■ Exercise prompt: Carry on the blog post below about supply, demand and sales and marketing capacity, starting right after its final sentence.

Know your sales & marketing dashboard before you run out of cash

Mike Reid
Mike James Reid
Published in
4 min readAug 28, 2013

Wrapping numbers around your sales and marketing engine is critical to knowing if your business is on track or not. It’s not overly complex and a lot of it comes down to understanding pretty basic supply and demand economics.

Supply-side considerations:

It starts with knowing your capacity. As it currently stands, your business has capacity to deliver a certain volume of products or services each year. If you’re a service provider and you charge by the hour then your volume is the number of available hours per year you choose to work. If you sell a physical product or have a productised service offering then its a certain number of units per year. Your capacity (or supply) dictates how much demand you need to create to ensure supply and demand are in equilibrium (the intersecting point on the below graph) or even better, excess demand (and therefore the ability to raise prices).

Excess Demand Mike James Reid blog

At the point where demand outstrips supply (Qd & P1), most small businesses increase their supply (work more hours in the day, bring on more staff, build a bigger manufacturing facility, take on more warehousing space etc) to meet demand. This is a mistake.

It increases fixed and inflexible costs (long-term leases, staff, plant and equipment). Instead they should be increasing prices to reduce quantity demanded to the point where it meets supply. This raises profitability per unit of supply, increases retained profits for future re-investment AND provides more flexibility when demand reduces (as demand is cyclical) or due to macro-economic shock (e.g. recession, exchange rate fluctuation, tight money etc).

Demand-side considerations:

On the other side of the equation is demand. The demand for your product or services is proportionate to how effective your sales and marketing engine is (demand, particularly for small to micro business, doesn’t just ‘exist’ — its driven by marketing your products/services). The goal of any sales and marketing engine is to drive enough demand to your products or services to fill capacity and create a scenario of being oversubscribed (demand outstrips supply). Therefore to create an effective sales and marketing engine you need to first know your capacity.

■ Dataset section:
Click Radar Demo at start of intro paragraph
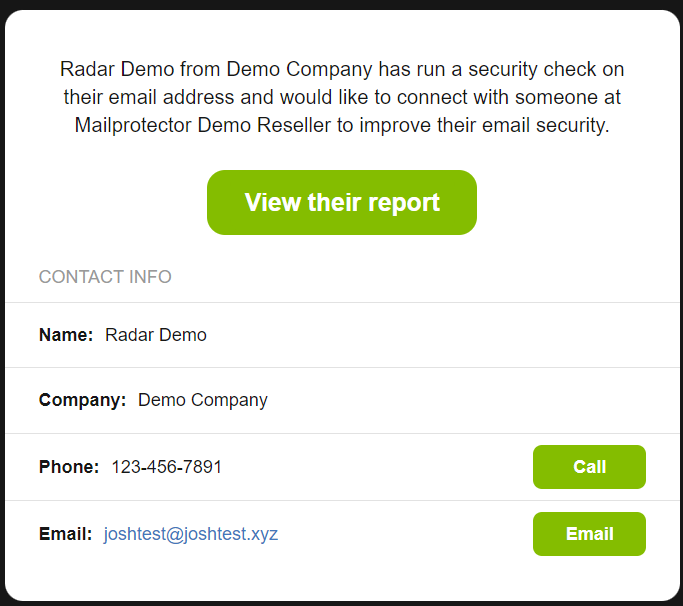683x606 pixels. click(117, 69)
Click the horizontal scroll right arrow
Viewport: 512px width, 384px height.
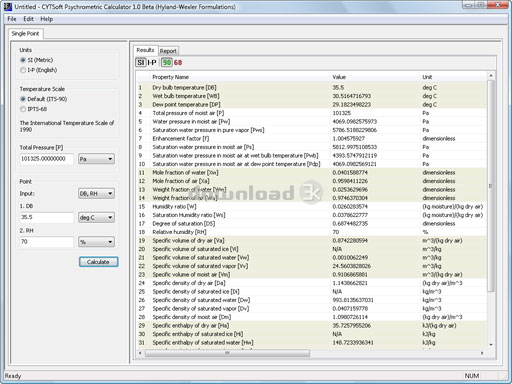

■ Answer to the problem:
That’s the theory, here’s the practice:

For example, let’s say I sell a technology widget and I have capacity to sell 100 of these widgets per year for $10K a pop. Let’s say that once I get in front of a qualified prospect I know I can convert half of them into sales. That means I need to get in front of at least 200 qualified prospects a year to meet capacity. I then know that to get 200 qualified prospects a year booked into a sales meeting I need 5 times (1000pax) that many people to come watch a live demonstration of the technology widget in action at the annual technology conference I run once a year. I then know that for every 1000 copies of the industry magazine my advertisement appears in I get 10 people book a ticket to the annual technology conference. That means I need to have my advertisement appear in at least 100,000 copies of relevant industry publications to fill my conference.

So, to generate 100 sales I need 200 qualified prospects which I attain from having 1000 conference attendees who book as a result of 100,000 advertisements being placed. Much like a maths formula, I have a ‘dashboard’ of sales and marketing targets I need to reach to hit capacity and lay the foundations for growth. Over time I can work on creating more efficiency in that chain of numbers (better conversions) and therefore meet the same sales targets with less effort. Now that I’ve got more time back, I can then invest in new infrastructure (staff, offices, P+E, other fixed overheads) to increase capacity for the next level of growth and repeat the cycle.

The take-away lesson is: Know your capacity, know your conversions, measure religiously and run the formula. A lot of SME’s struggle because they can’t run a simple sales and marketing model like this and as a result they are starved of cash. Getting your sales and marketing engine ticking over gives you the cash to bring on team, outsource, invest in the development of new and existing assets and soar to ever greater heights. Without a doubt, this should be the number one priority for any new business or startup.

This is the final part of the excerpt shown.